What you need to do =>
Locate the line that contains "Task: Click the first". Print it and every subsequent line through the final line of the records, exactly and only those.

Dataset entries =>
——
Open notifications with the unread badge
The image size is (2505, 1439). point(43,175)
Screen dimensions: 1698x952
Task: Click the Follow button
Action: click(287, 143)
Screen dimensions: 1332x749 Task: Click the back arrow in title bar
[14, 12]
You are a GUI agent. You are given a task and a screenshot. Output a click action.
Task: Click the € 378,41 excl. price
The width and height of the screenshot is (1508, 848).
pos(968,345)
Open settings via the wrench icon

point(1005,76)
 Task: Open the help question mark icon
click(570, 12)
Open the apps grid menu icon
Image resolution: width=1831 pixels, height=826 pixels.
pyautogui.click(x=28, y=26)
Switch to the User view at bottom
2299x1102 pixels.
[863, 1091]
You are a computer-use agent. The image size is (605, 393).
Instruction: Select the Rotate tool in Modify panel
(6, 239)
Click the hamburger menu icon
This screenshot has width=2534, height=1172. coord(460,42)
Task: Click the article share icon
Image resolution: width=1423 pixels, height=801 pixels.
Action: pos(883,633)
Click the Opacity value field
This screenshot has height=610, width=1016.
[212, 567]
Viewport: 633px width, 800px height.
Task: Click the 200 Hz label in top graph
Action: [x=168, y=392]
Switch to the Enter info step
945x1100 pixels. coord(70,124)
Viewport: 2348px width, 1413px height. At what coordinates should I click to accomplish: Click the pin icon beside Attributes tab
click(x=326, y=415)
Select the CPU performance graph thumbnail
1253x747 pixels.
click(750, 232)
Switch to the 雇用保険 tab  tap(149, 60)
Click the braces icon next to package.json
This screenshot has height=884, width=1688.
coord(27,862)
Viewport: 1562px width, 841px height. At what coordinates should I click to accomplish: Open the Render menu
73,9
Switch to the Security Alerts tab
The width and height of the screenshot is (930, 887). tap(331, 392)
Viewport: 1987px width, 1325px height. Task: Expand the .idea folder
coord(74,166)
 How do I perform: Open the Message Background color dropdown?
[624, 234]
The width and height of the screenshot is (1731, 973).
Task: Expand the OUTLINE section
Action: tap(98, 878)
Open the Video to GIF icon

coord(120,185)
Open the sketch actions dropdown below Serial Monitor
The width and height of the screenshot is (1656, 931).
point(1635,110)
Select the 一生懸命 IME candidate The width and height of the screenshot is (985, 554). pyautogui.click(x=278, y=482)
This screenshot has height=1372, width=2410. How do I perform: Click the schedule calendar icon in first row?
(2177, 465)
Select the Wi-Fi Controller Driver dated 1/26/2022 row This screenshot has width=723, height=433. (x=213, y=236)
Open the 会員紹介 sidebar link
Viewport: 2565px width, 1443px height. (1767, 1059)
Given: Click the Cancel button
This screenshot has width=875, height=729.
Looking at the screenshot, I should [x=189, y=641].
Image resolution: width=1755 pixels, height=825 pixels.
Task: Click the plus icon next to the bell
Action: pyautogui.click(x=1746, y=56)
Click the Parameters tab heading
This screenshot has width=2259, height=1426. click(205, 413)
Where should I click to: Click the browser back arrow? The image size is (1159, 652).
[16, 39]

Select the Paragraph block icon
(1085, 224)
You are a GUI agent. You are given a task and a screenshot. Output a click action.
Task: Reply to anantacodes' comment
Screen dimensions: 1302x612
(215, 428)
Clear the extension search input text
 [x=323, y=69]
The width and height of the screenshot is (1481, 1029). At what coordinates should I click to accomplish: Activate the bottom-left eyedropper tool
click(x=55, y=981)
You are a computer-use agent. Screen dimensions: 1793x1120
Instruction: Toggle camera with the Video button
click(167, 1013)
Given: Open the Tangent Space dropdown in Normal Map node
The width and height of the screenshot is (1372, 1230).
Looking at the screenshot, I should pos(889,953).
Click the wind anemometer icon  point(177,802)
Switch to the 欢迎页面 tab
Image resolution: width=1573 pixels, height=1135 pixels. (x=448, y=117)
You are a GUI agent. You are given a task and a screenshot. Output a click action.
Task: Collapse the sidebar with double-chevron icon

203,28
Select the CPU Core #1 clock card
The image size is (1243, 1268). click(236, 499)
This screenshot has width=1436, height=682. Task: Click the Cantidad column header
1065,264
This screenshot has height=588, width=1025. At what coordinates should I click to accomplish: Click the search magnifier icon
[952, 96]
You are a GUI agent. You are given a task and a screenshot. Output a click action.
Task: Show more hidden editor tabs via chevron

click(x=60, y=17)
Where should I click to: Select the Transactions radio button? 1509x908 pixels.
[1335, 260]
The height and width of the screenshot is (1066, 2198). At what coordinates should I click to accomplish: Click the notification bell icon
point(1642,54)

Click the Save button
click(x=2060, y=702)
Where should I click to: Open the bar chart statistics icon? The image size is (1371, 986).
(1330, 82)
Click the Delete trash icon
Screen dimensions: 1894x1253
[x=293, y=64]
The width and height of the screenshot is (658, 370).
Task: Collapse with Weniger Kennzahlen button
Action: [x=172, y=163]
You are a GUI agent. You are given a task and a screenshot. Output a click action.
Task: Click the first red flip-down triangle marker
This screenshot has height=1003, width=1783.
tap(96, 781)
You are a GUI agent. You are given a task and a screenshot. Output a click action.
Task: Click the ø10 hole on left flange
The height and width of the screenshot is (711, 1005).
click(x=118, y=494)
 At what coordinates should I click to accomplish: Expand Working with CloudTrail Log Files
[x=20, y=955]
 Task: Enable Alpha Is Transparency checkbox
——
Answer section =>
Task: Click the first red flip-down triangle marker
This screenshot has height=1003, width=1783.
tap(96, 781)
You are a GUI agent. You are given a task and a screenshot. Output a click action.
Task: Click the ø10 hole on left flange
The height and width of the screenshot is (711, 1005).
click(x=118, y=494)
 At what coordinates should I click to accomplish: Expand Working with CloudTrail Log Files
[x=20, y=955]
 Task: Enable Alpha Is Transparency checkbox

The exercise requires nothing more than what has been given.